The HQM Corporate Bond Spot Rate represents a sophisticated measure of corporate bond yields, constructed to reflect the most creditworthy corporate debt instruments. Economists and financial analysts use this rate to assess corporate financing conditions and broader economic trends.

Methodology

The rate is calculated by the Federal Reserve using a comprehensive methodology that considers high-quality corporate bond yields across multiple maturities and credit ratings.

Historical Context

This rate is crucial for monetary policy analysis, corporate financial planning, and understanding long-term investment and borrowing dynamics.

Key Facts

  • Represents yields for high-quality corporate bonds over a 93.5-year period
  • Provides a comprehensive view of long-term corporate borrowing costs
  • Used by economists and financial professionals for market analysis

FAQs

Q: What makes this corporate bond rate 'high quality'?

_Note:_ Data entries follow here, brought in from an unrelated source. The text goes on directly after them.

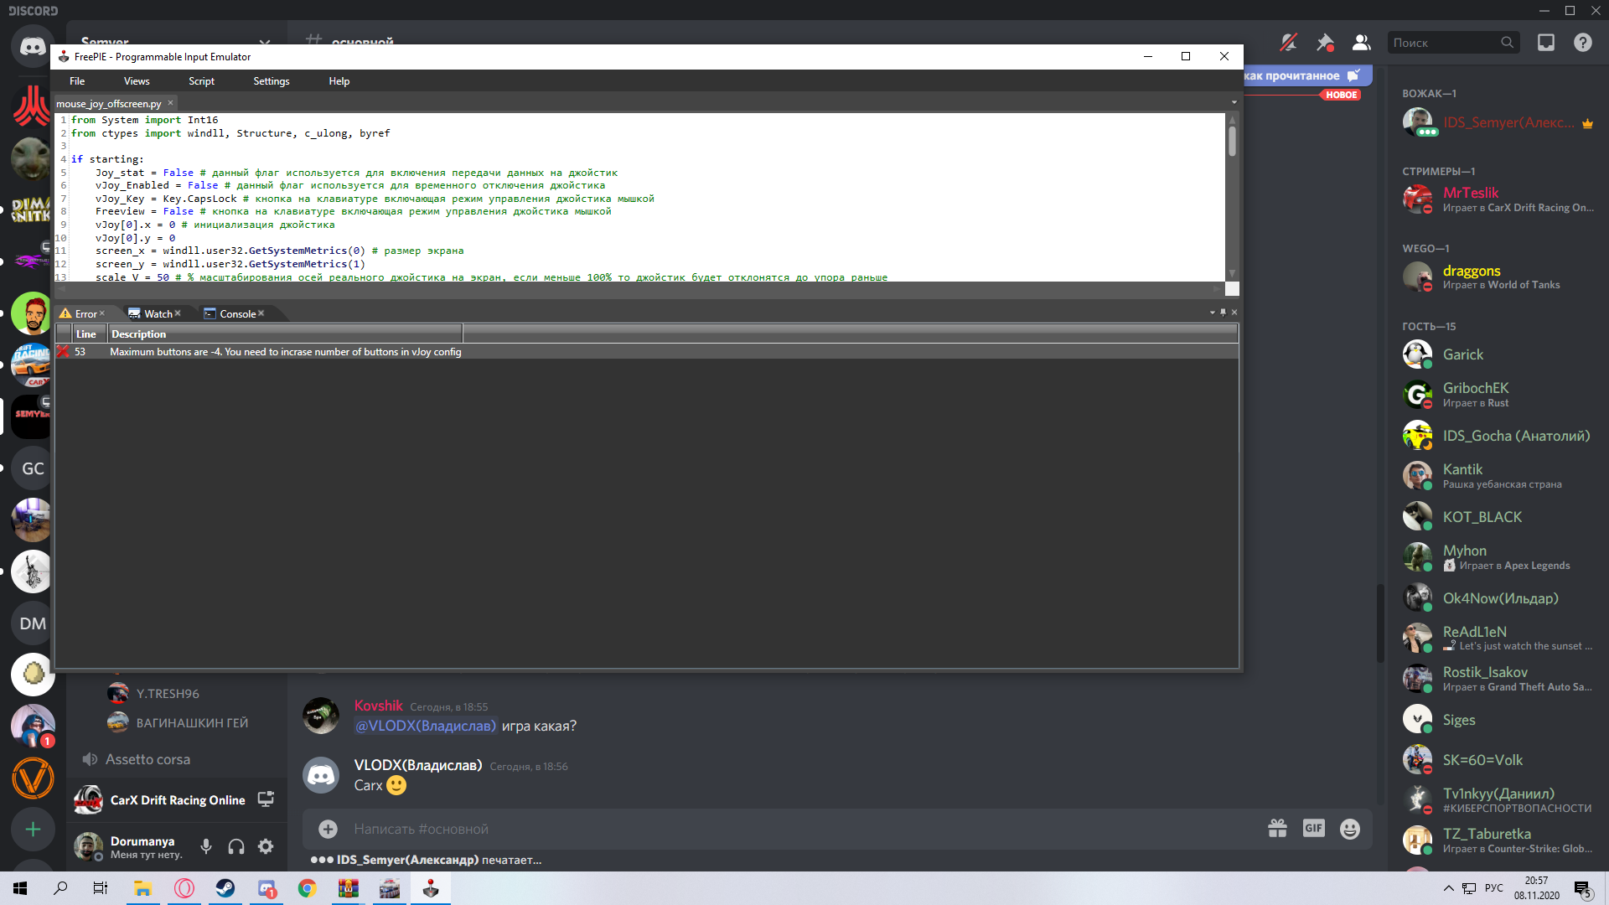Expand FreePIE document tab list arrow
1609x905 pixels.
pos(1234,103)
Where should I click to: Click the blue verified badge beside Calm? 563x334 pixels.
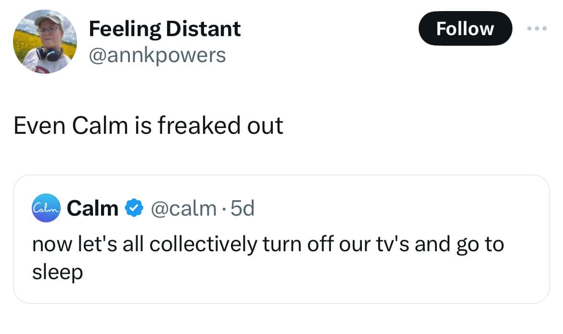134,209
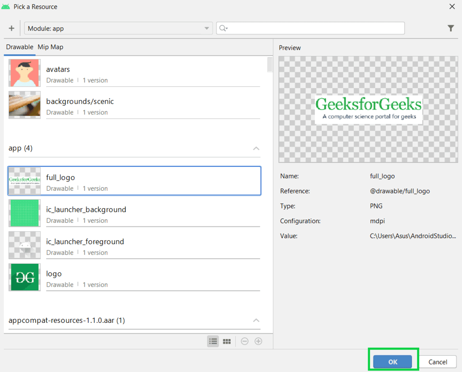The image size is (462, 372).
Task: Switch to list view of drawables
Action: tap(213, 341)
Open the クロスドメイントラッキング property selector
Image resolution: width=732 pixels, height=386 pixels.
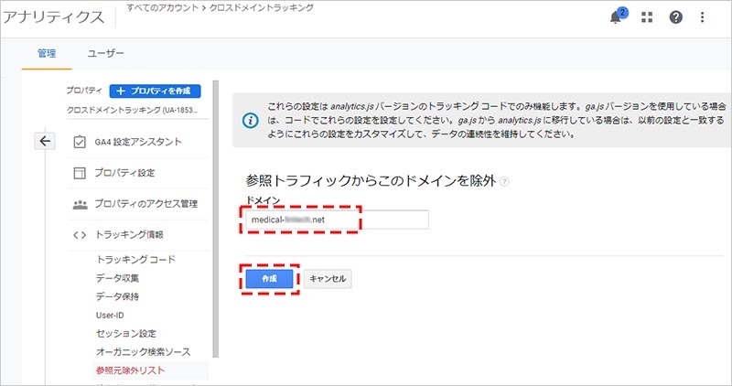pyautogui.click(x=133, y=110)
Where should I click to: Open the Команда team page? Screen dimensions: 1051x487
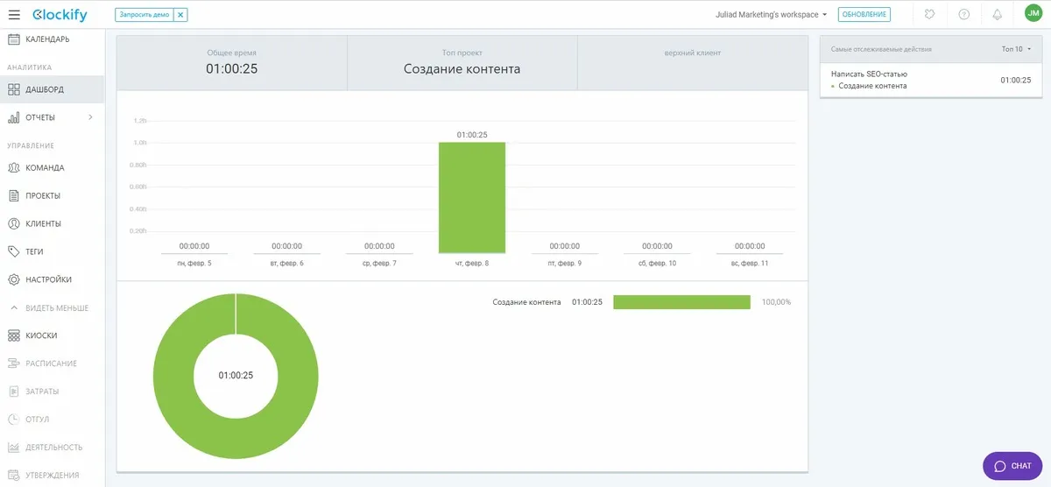click(x=45, y=167)
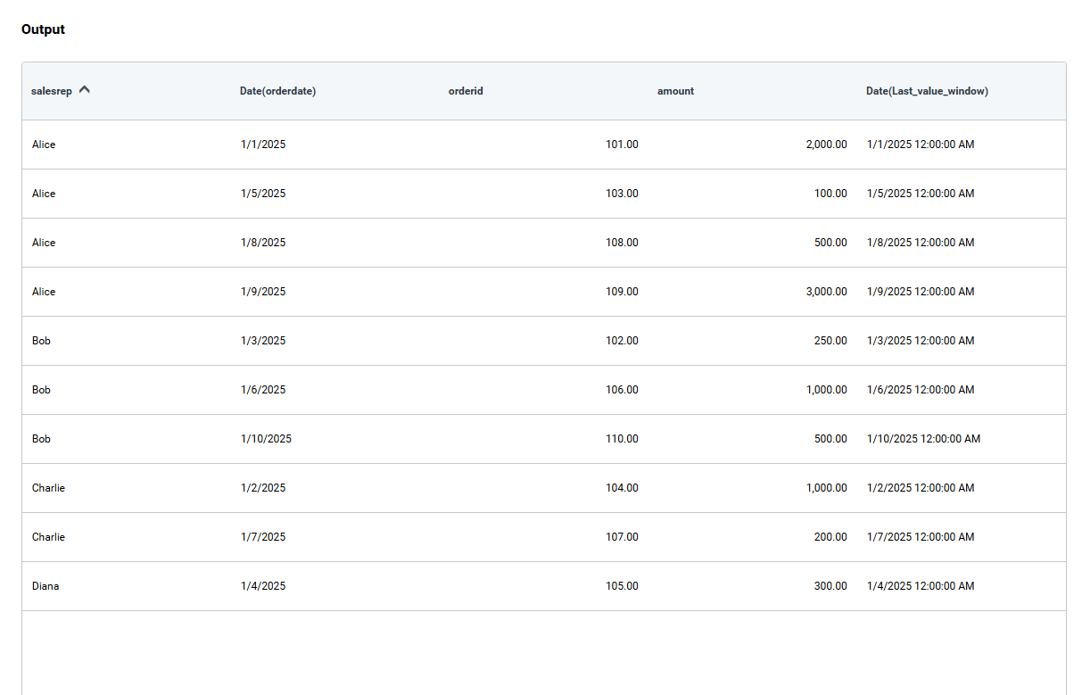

A: High-quality bonds are issued by financially stable corporations with strong credit ratings, typically from top-tier companies with minimal default risk.

Q: How does this rate impact corporate borrowing?

A: Lower rates indicate cheaper borrowing costs for corporations, potentially stimulating investment and economic growth.

Q: How often is this rate updated?

A: The Federal Reserve typically updates these rates periodically, reflecting current market conditions and economic trends.

Q: Why is a 93.5-year perspective significant?

A: The extended timeframe provides a comprehensive historical context for understanding long-term corporate bond market trends and economic cycles.

Q: Can investors directly use this rate?

A: While not a direct investment instrument, the rate serves as a critical benchmark for understanding corporate bond market conditions and potential investment strategies.

Related Trends

Citation

U.S. Federal Reserve, 93.5-Year High Quality Market (HQM) Corporate Bond Spot Rate [HQMCB93Y6M], retrieved from FRED.